- **Written exercise**
In the email header below, which addresses appear on the Cc line?

- **Extract to read**
--- --- ---
Re: WGLC comments on draft-ietf-bfd-vxlan

Anoop Ghanwani <anoop@alumni.duke.edu> Thu, 15 November 2018 07:00 UTC

MIME-Version: 1.0
References: <CA+-tSzxFxtVo6NbfSw4wzb--fSuN4zsSvX7R58iiYFgVF5cA6Q@mail.gmail.com> <CA+RyBmVXeCYAZhWTy-g6U_EJ7NOFQwV4twJaJ-7_LT5_wKFGFw@mail.gmail.com> <CA+-tSzxQp2x0hpAF253b9yKL1aD1J1CaGHs7T6VE8zuvg25R_Q@mail.gmail.com> <CA+RyBmXoOKS-Nq7bDfsgDZXou5-FcprEQeVkhWhAD4_1MoHqUQ@mail.gmail.com>
In-Reply-To: <CA+RyBmXoOKS-Nq7bDfsgDZXou5-FcprEQeVkhWhAD4_1MoHqUQ@mail.gmail.com>
From: Anoop Ghanwani <anoop@alumni.duke.edu>
Date: Wed, 14 Nov 2018 23:00:37 -0800
Message-ID: <CA+-tSzzgKyfXzE+=eVLz7B3u1X_HFahQ6GCFTbL+-rfjsR03uA@mail.gmail.com>
Subject: Re: WGLC comments on draft-ietf-bfd-vxlan
To: Greg Mirsky <gregimirsky@gmail.com>
Cc: rtg-bfd@ietf.org, nvo3@ietf.org
Content-Type: multipart/alternative; boundary="00000000000075e4cf057aae9cd0"
--- --- ---
- **Extracted data**

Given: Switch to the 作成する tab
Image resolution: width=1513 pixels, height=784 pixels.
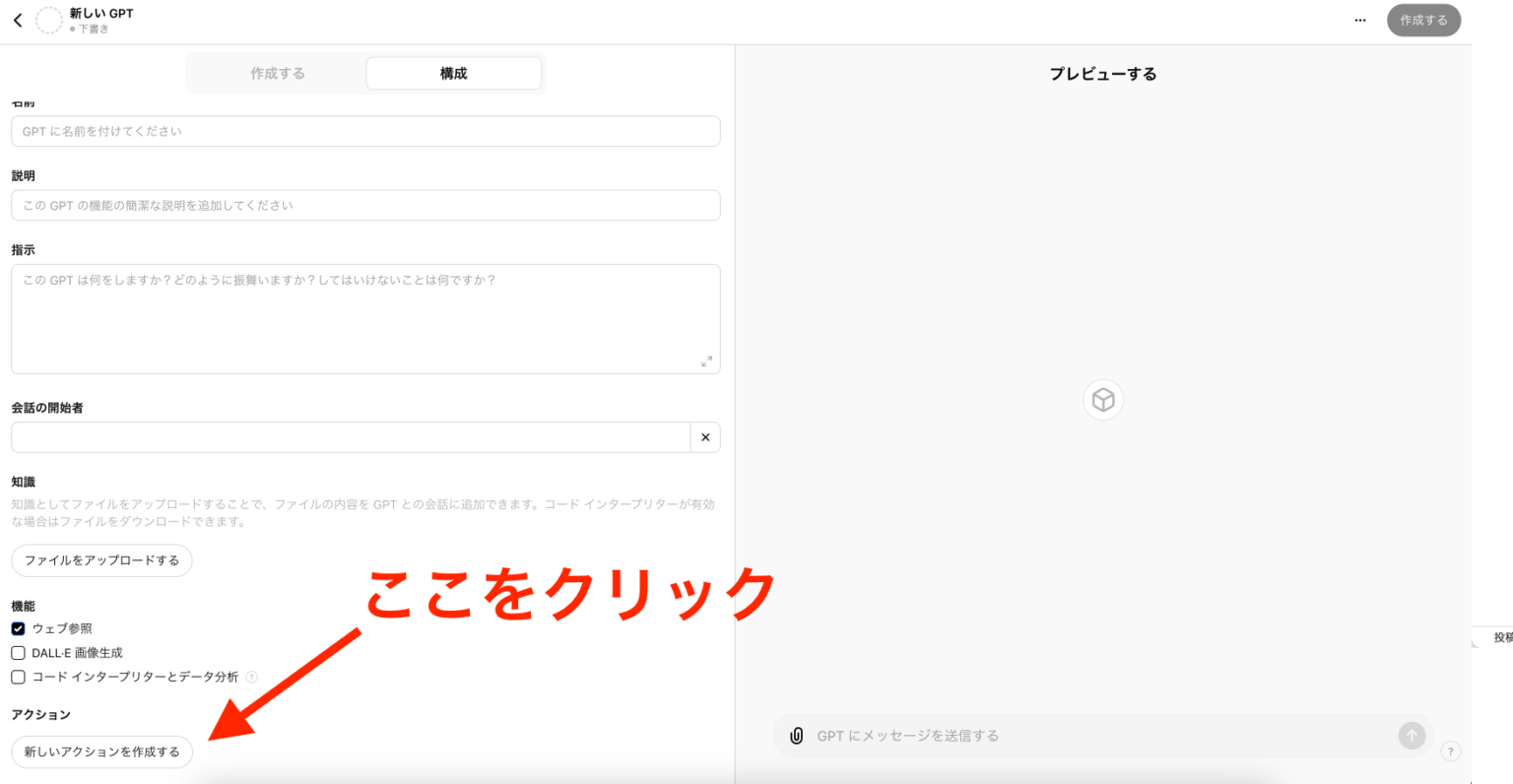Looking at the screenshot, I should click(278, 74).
--- --- ---
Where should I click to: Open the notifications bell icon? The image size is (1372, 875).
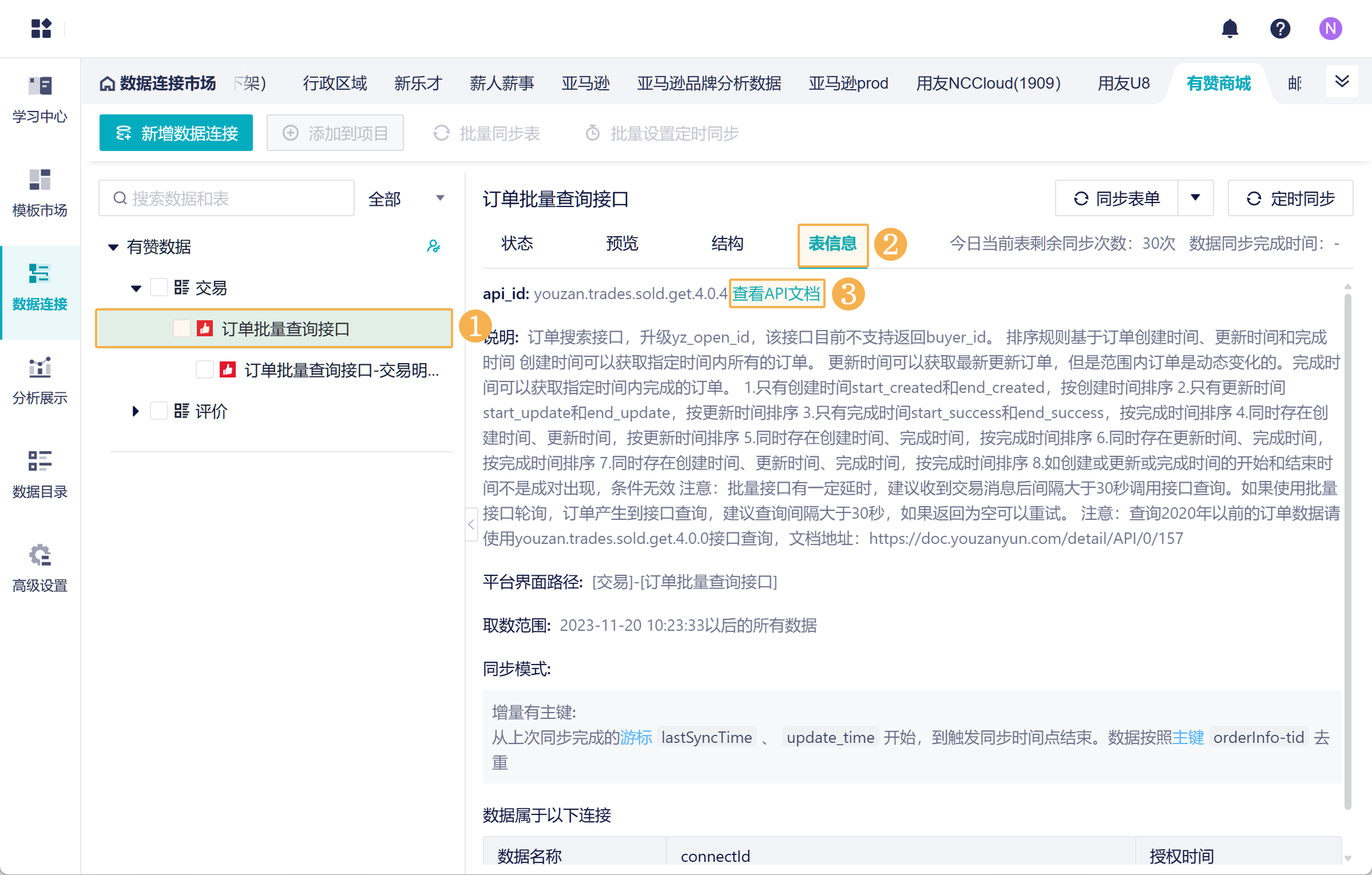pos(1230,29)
--- --- ---
- **Final result**
rtg-bfd@ietf.org and nvo3@ietf.org